Vacuole: Storage compartment (large in plant cells).
Mitochondria: Site of cellular respiration (ATP production).
Chloroplast: Site of photosynthesis (in plants/algae).
Peroxisome: Breaks down fatty acids and detoxifies substances.
Cytoskeleton: Provides cell structure and movement.
Step-by-Step Guidance
Review the structure and function of each organelle listed.
Practice matching each organelle to its function (e.g., mitochondria = ATP production).
Consider how these organelles work together in the cell.
Try matching organelles to their functions before checking the answer!
Final Answer:
Each organelle has a specific function: nucleus (DNA storage), ribosome (protein synthesis), ER (lipid/protein synthesis), Golgi (modification/packaging), lysosome (digestion), mitochondria (ATP), chloroplast (photosynthesis), etc.
Q12. Distinguish between the following pairs of terms: magnification and resolution; prokaryotic and eukaryotic cell; free and bound ribosomes.
Background
Topic: Cell Biology
This question tests your ability to compare and contrast important cell biology terms.
Key Terms and Concepts:
Magnification: How much larger an image appears compared to its actual size.
Resolution: The clarity or detail of an image.
Prokaryotic Cell: Lacks a nucleus and membrane-bound organelles.
Eukaryotic Cell: Has a nucleus and membrane-bound organelles.
Free Ribosomes: Float in cytosol; make proteins for use in the cell.
Bound Ribosomes: Attached to ER; make proteins for membranes or export.
Step-by-Step Guidance
Define each term in the pair.
Identify the main difference between the terms.
Think of examples or contexts where each term applies.
Try writing out the differences before checking the answer!
Final Answer:
Magnification is image enlargement; resolution is image clarity. Prokaryotes lack a nucleus; eukaryotes have one. Free ribosomes make cytosolic proteins; bound ribosomes make membrane/exported proteins.

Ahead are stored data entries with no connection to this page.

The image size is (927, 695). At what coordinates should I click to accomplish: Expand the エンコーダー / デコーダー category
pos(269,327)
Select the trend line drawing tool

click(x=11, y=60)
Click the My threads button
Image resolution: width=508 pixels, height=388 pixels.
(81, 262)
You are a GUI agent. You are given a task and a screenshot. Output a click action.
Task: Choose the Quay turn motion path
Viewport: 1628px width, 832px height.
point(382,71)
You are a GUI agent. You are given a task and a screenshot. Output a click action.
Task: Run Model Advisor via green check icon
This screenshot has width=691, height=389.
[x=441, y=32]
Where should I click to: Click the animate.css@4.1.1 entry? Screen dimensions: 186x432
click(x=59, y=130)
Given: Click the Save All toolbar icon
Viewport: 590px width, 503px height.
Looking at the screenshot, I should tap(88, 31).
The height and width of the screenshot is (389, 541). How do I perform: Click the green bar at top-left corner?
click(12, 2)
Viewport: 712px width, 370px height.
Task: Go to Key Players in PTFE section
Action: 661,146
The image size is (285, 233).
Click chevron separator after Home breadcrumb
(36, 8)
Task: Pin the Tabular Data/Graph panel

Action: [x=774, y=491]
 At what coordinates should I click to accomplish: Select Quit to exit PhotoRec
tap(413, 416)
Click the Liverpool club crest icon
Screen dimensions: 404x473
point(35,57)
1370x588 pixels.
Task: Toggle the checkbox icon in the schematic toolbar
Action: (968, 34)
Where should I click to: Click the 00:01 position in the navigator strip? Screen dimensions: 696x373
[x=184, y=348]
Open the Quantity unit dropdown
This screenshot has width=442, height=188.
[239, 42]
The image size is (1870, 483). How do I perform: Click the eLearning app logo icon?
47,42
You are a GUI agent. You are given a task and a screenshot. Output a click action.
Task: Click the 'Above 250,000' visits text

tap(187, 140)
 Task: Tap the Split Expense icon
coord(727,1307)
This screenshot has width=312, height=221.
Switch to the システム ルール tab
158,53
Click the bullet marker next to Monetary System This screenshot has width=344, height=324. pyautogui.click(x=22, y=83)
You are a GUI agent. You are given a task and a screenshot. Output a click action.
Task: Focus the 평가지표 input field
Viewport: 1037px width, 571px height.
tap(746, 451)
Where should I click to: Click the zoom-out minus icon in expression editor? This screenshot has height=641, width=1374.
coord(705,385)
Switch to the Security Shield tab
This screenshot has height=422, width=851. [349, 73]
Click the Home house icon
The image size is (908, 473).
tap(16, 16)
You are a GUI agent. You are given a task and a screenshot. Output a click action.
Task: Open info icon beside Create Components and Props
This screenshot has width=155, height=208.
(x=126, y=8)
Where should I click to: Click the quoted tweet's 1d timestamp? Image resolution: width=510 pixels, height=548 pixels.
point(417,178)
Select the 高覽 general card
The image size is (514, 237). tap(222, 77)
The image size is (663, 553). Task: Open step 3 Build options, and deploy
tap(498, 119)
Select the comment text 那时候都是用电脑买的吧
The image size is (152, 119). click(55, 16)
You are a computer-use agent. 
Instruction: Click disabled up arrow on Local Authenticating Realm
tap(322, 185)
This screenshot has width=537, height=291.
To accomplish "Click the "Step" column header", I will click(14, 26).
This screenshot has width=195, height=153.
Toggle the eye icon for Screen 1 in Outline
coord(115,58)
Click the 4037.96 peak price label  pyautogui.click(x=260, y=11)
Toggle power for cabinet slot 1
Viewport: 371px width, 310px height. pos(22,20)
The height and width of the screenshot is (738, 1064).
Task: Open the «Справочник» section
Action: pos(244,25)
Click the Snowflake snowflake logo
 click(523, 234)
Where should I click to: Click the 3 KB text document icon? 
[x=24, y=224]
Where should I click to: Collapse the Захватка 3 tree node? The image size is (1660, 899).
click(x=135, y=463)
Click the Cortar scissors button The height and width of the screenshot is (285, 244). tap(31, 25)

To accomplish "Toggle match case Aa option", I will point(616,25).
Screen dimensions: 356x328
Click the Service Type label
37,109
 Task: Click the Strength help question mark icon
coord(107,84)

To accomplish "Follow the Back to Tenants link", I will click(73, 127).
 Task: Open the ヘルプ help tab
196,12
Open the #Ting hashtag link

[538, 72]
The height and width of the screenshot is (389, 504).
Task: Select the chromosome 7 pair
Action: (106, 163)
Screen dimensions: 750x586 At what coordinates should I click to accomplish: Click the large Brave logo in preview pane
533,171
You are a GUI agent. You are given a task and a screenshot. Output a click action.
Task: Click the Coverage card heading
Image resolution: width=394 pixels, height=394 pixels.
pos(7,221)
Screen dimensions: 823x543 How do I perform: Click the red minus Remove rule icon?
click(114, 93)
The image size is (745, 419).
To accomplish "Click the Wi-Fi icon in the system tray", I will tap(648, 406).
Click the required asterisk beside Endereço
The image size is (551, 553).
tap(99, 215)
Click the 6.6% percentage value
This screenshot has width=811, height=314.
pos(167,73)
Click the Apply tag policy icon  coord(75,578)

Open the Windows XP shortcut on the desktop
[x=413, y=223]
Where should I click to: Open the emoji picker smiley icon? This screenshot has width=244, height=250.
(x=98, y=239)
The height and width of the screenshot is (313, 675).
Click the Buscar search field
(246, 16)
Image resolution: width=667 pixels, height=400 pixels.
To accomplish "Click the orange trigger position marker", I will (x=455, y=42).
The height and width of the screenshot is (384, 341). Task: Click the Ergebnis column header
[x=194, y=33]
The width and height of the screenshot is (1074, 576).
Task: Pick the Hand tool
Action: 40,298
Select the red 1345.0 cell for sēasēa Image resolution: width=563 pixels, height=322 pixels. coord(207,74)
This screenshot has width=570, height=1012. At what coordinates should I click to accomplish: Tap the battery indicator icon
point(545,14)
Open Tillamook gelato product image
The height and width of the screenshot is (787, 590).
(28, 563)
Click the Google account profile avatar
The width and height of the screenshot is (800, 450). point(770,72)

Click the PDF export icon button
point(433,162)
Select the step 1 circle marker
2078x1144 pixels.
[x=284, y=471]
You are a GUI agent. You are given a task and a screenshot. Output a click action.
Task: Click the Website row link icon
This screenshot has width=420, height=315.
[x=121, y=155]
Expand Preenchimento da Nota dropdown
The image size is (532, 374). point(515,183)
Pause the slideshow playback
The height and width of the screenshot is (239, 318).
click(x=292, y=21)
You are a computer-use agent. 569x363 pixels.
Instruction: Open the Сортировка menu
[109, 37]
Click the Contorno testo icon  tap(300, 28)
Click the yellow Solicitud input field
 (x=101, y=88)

Q13. Describe the fluid-mosaic model of membrane structure.
Background
Topic: Membrane Structure
This question tests your understanding of how biological membranes are organized and function.
Key Terms and Concepts:
Fluid-Mosaic Model: Describes the plasma membrane as a flexible layer with proteins embedded in or attached to a phospholipid bilayer.
Phospholipid Bilayer: Double layer of phospholipids with hydrophilic heads and hydrophobic tails.
Membrane Proteins: Integral and peripheral proteins with various functions.
Step-by-Step Guidance
Recall that the membrane is composed of a phospholipid bilayer with embedded proteins.
Think about how the 'fluid' aspect refers to the lateral movement of lipids and proteins.
Consider the 'mosaic' aspect, which refers to the patchwork of proteins in the membrane.
Try describing the model before checking the answer!
Final Answer:
The fluid-mosaic model describes the membrane as a dynamic phospholipid bilayer with proteins and other molecules embedded, allowing flexibility and diverse functions.